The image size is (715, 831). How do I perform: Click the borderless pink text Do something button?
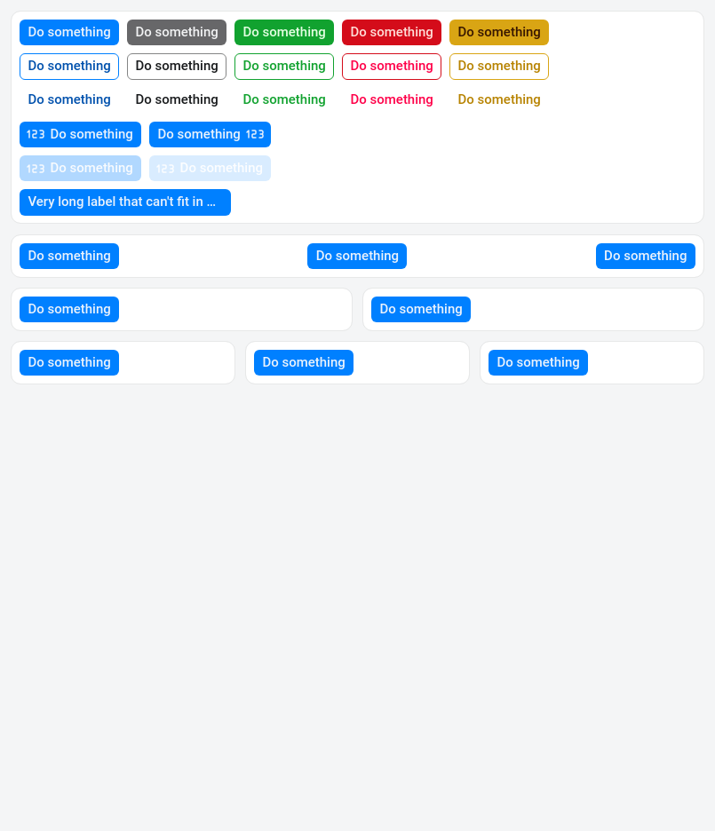click(x=391, y=100)
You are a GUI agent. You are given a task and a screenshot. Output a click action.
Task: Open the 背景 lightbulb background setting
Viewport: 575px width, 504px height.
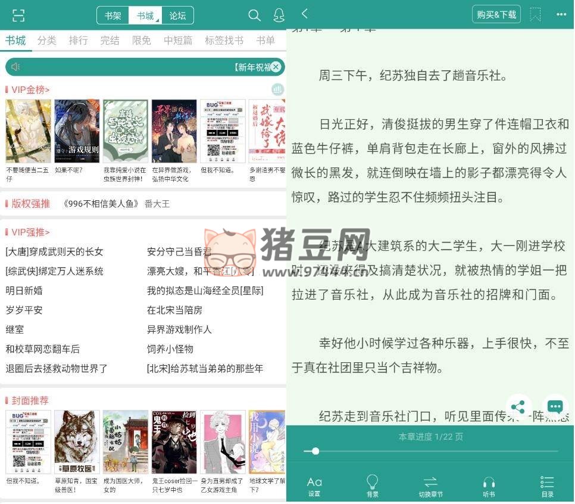point(373,486)
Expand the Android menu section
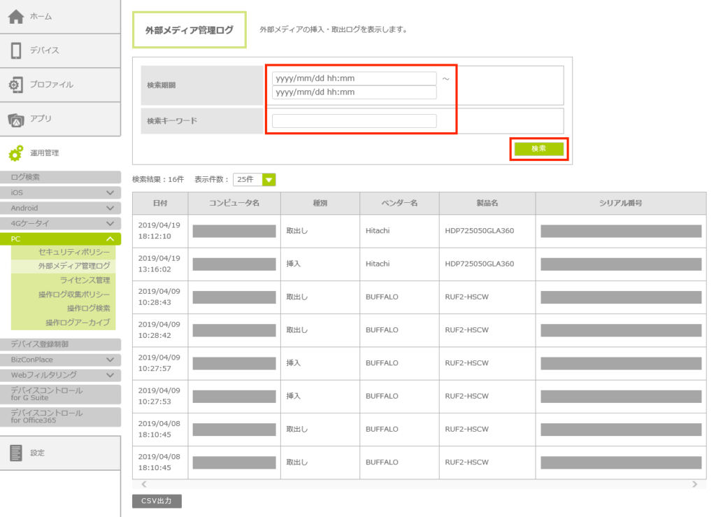This screenshot has width=716, height=517. 110,208
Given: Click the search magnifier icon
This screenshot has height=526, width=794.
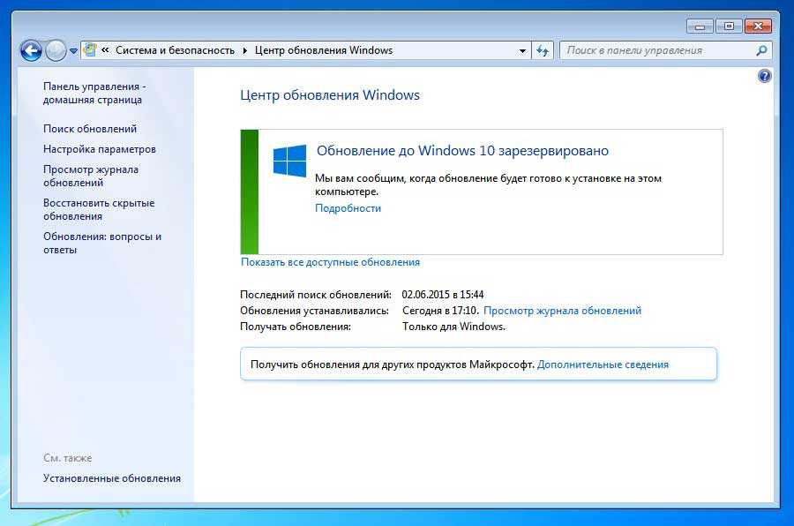Looking at the screenshot, I should coord(762,50).
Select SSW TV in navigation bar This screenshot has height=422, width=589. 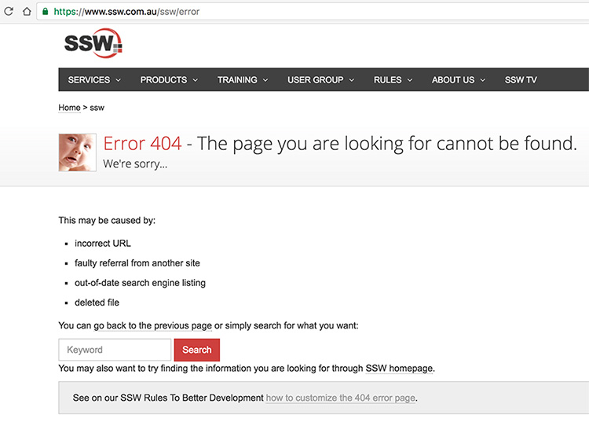point(521,80)
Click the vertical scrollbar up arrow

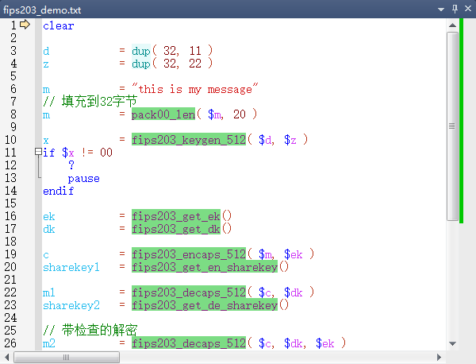click(452, 25)
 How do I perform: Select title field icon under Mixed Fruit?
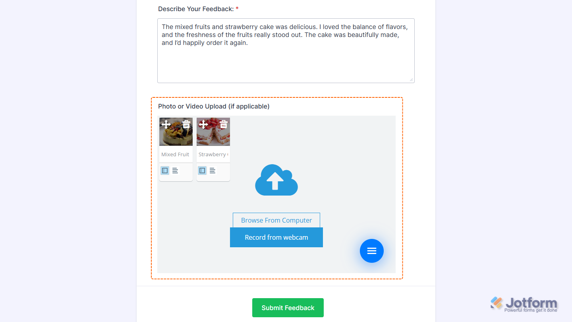coord(165,171)
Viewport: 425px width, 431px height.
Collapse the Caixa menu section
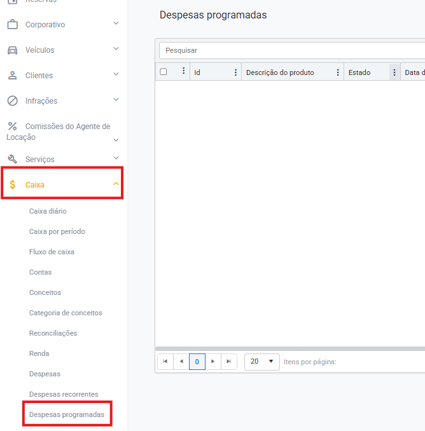click(x=116, y=184)
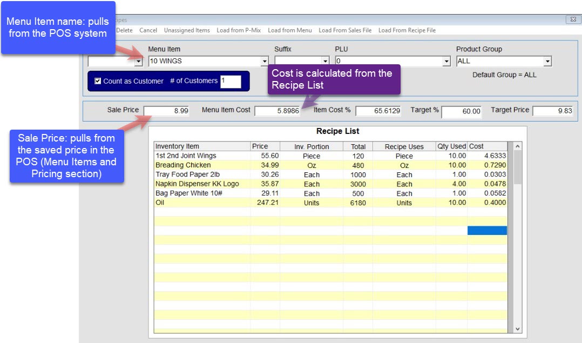Choose Load from P-Mix
Image resolution: width=582 pixels, height=343 pixels.
pyautogui.click(x=239, y=30)
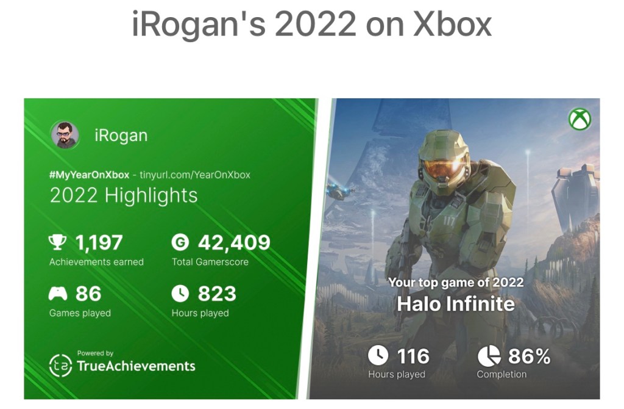624x409 pixels.
Task: Click the TrueAchievements brand text
Action: click(136, 366)
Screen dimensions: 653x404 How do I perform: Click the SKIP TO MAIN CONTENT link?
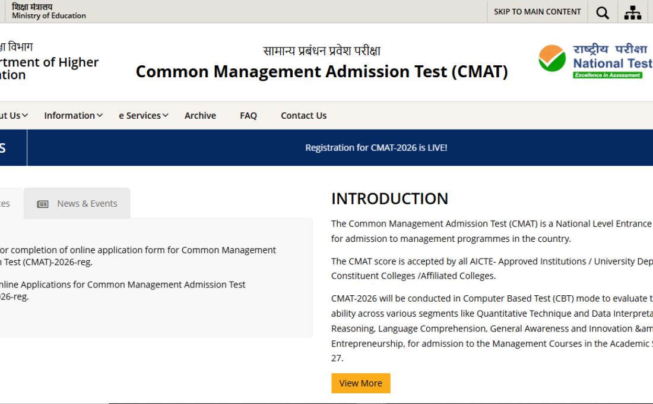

■ ■ ■ ■

• _Required action_
Begin at the top of the records above and retype each line exactly until the line containing "Task: Open the", which is included. Skip all pictures.

• _Exercise solution_
The image size is (715, 831). How do I perform: Click the borderless pink text Do something button?
click(x=391, y=100)
You are a GUI agent. You are given a task and a screenshot. Output a click action.
Task: Open the 背景 lightbulb background setting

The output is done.